I brought the issue up with an administrator who said that there had been recent complaints from a black student who had been called the N-word by another student. I realized that this wasn’t just an issue for me, but an issue for any student who had a cultural identity that was different from the mainstream.

It became clear to me that I had an opportunity to create something to nurture a greater tolerance and understanding of difference that could benefit all students, not just those from minority groups but also those from the majority; empathy for others is a key social-emotional skill that everyone can take advantage of.

World Religions & Cultures Club 2018

Out of this need, I started the World Religions and Cultures Club, a safe space where students could engage in candid group discussions about different cultural and religious identities without the fear of remaining PC or saying the wrong thing. The club was built to encourage students to be curious and vulnerable and practice empathetic listening in cultural dialogues.

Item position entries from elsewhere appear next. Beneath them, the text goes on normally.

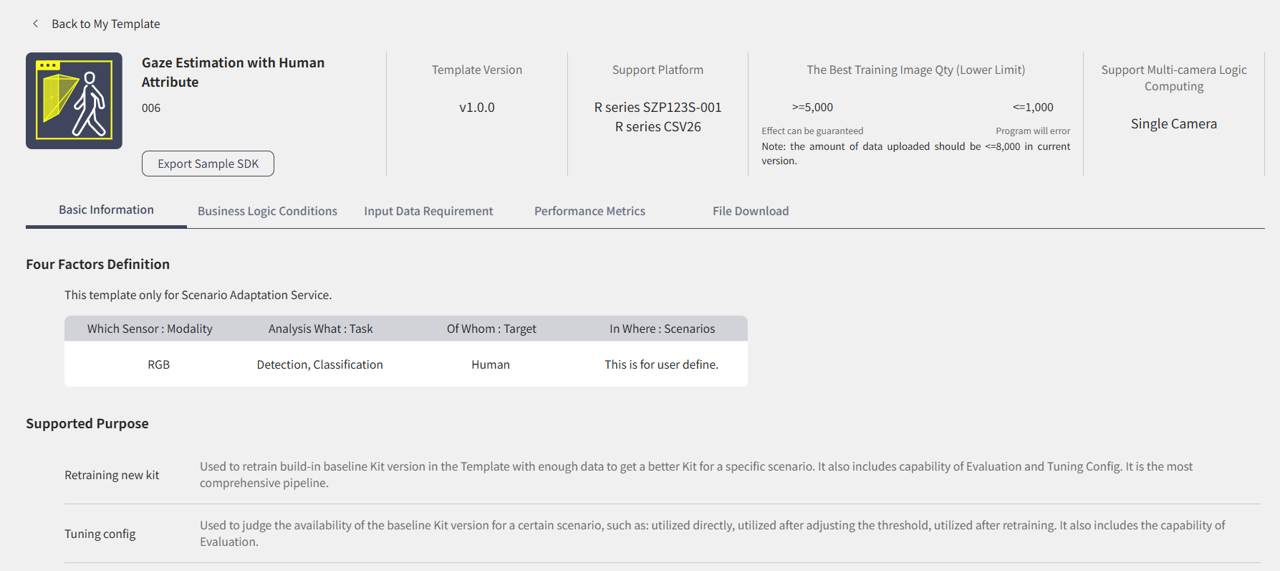This screenshot has width=1280, height=571.
Task: Select the Input Data Requirement tab
Action: pos(428,211)
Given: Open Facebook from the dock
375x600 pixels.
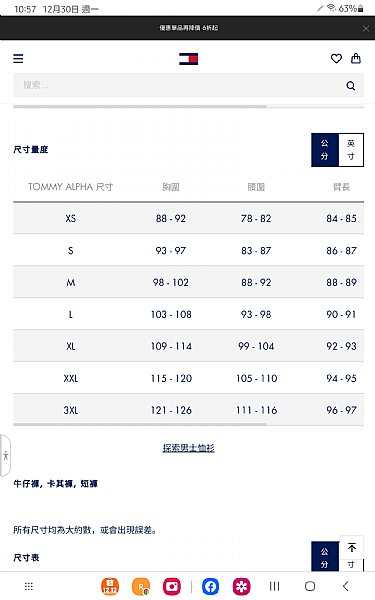Looking at the screenshot, I should (x=210, y=586).
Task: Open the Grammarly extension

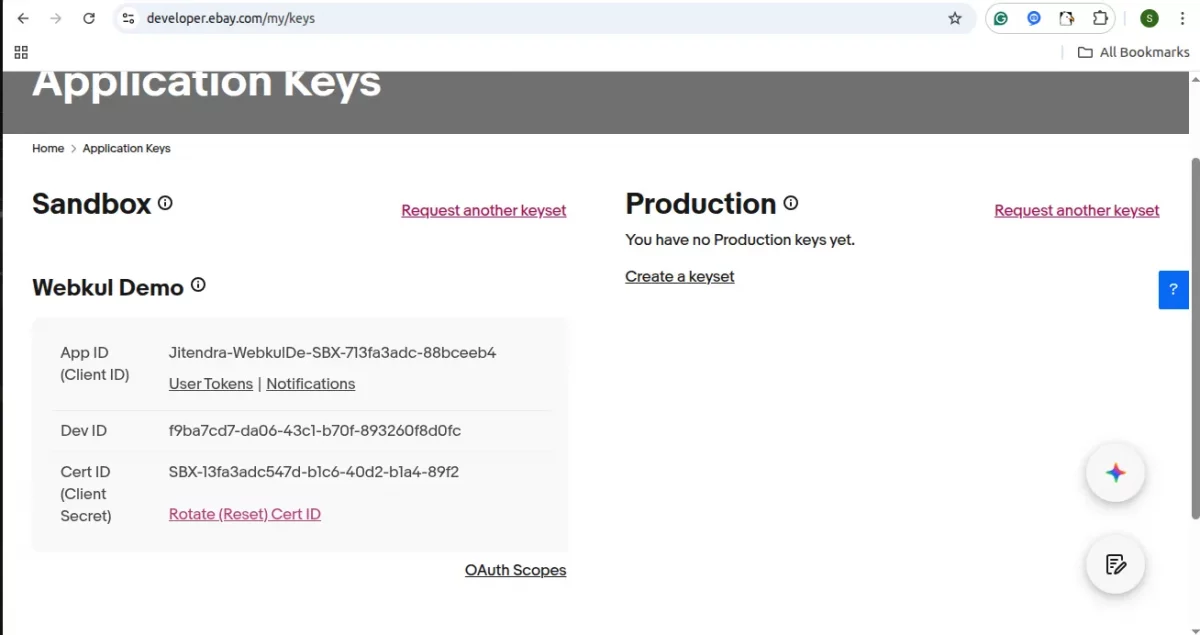Action: click(1000, 18)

Each monthly meeting focused on a different religious or cultural group and was led by a local faith or cultural leader. Over the course of the semester, we had leaders from the Buddhist, Jewish, Christian, and Black – Canadian communities visit our club and share their personal experiences and important cultural artifacts. We also prepared and shared religiously significant food at each meeting – in Judaism and many other cultures, the sharing of food is a keyway to be immersed in a new tradition. I provided the group with discussion questions to prompt reflection on the root causes of oppression and prejudice but students had the opportunity to guide the conversation in any direction that they wanted the group to consider. We sat in a circle, creating an equal space for students to share, explore and learn from each other.

The club also put up posters around the school to introduce different holidays celebrated around Christmas by other religious and cultural groups. The colorful posters were affixed in every hallway and room throughout the school. That year, green and red were not the only colours that were displayed.

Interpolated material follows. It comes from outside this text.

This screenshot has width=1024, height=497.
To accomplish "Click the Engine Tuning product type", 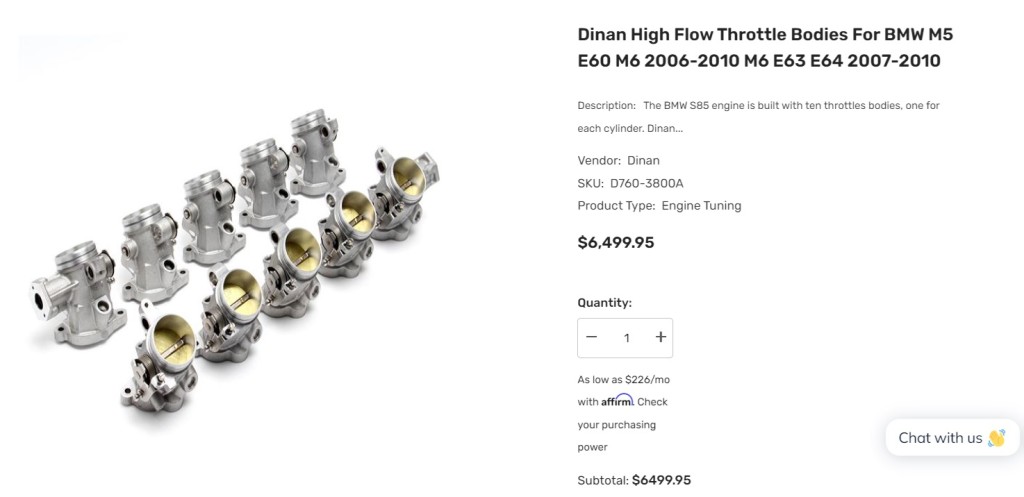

Our most notable accomplishment was inviting a Holocaust survivor to speak to our student body and to other community members. This was a fixture of my educational experience in Los Angeles. Julius Maslovat was the youngest survivor of the Buchenwald concentration camp. He came to our school from Victoria to tell his story, one of great courage, sadness, and chance. When he had finished, many students and teachers had tears in their eyes. He received three standing ovations.

Peter Levitt, a local Buddhist faith leader, talks with students of the Gulf Islands Secondary School.

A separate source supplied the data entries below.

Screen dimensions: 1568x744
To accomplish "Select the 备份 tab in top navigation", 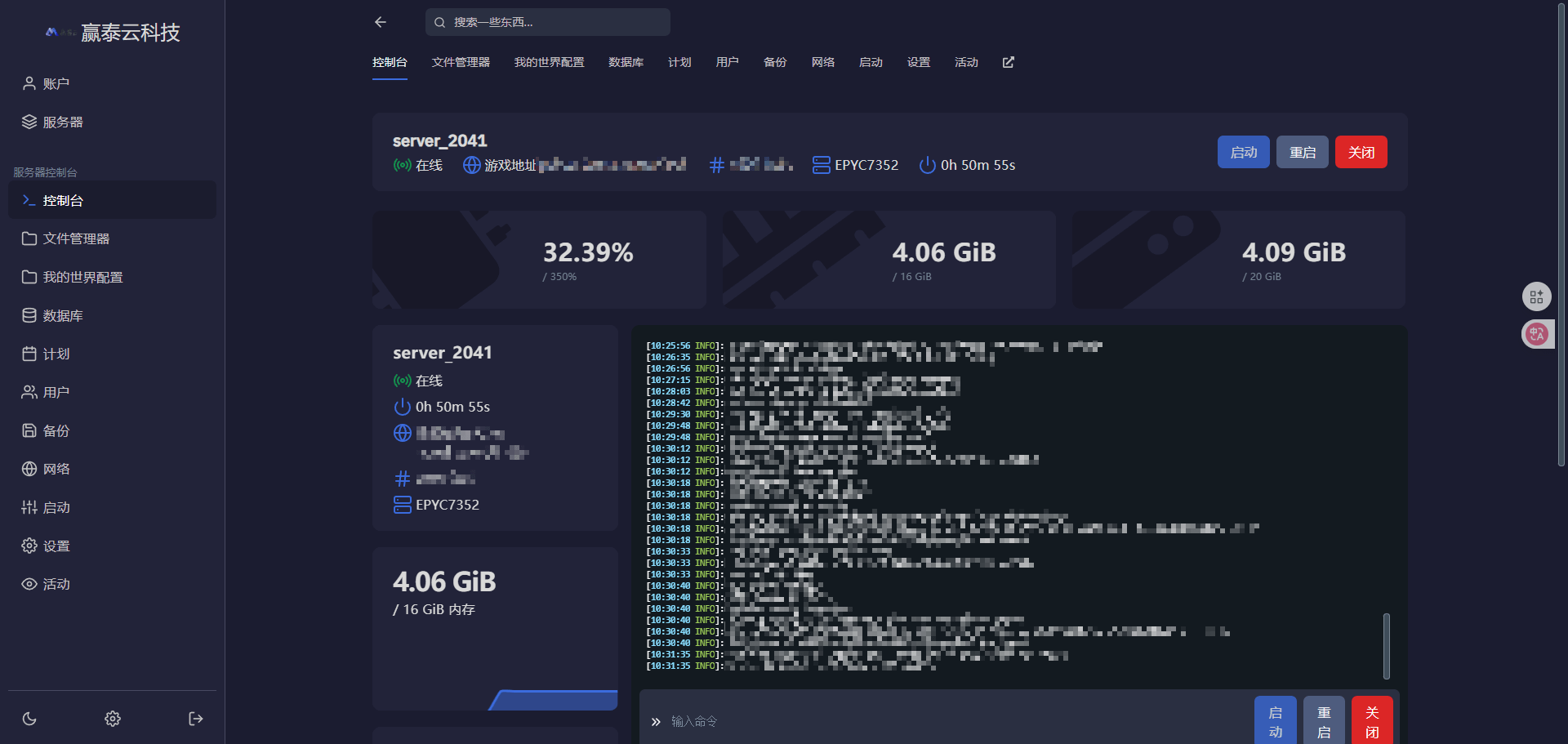I will pos(774,62).
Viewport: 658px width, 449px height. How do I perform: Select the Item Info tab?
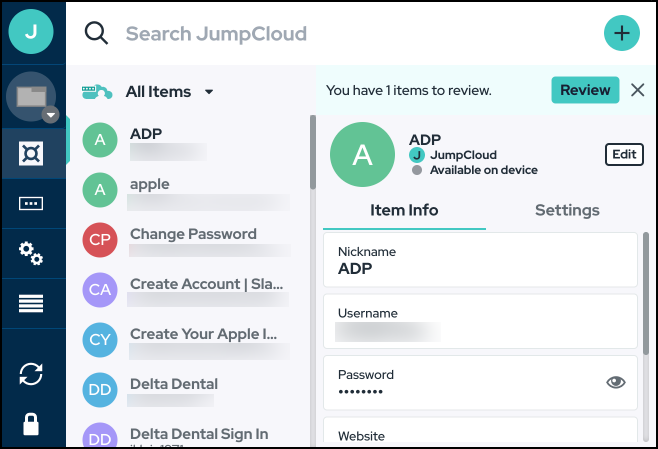(x=404, y=211)
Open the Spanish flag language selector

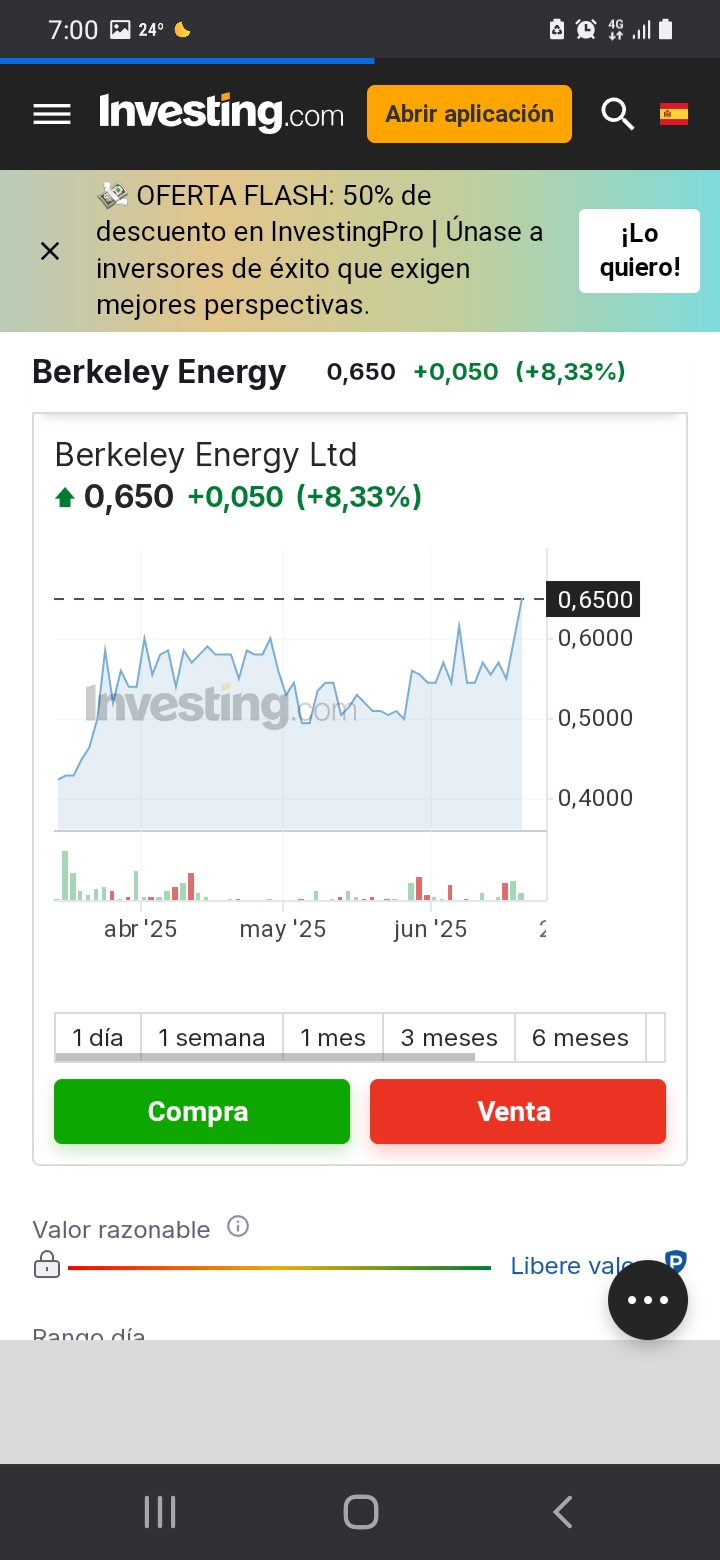coord(674,114)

At the root of it, the club aimed to empower individuals to understand people who seemed different from them, approach them with curiosity and empathy, and to use their voice to speak out against injustice. Those who attended events at the World Religions and Culture Club left with a greater capacity to practice these social-emotional skills.

I have taken these lessons with me when I have encountered further instances of prejudice, either directed towards me or someone in my presence. In those moments, I have felt a sense of courage to use my voice instead of staying silent.

Sometime later, I approached the boy who made the comment about the chef’s hat. With composure and kindness, I told him how his comments had affected me and shared with him the cultural significance of the Kippah, the head covering that is not a hat at all, but a sign of respect for God during prayer for many religious Jews.

His response was quite unexpected. He told me that he himself was Jewish! He had been unaware of the harm that he had caused and apologized. We laughed it off and have remained on good terms. I was fortunate that we were both able to lead with curiosity and compassion for one another to come to a place of commonality despite our differences.

Adele Mark is a fourth-year undergraduate student studying Sociology and Global Development Studies at the University of Victoria. She was involved in the Pass It On program in high school at Gulf Islands Secondary School. She has held a student work position with The Circle Education since 2021.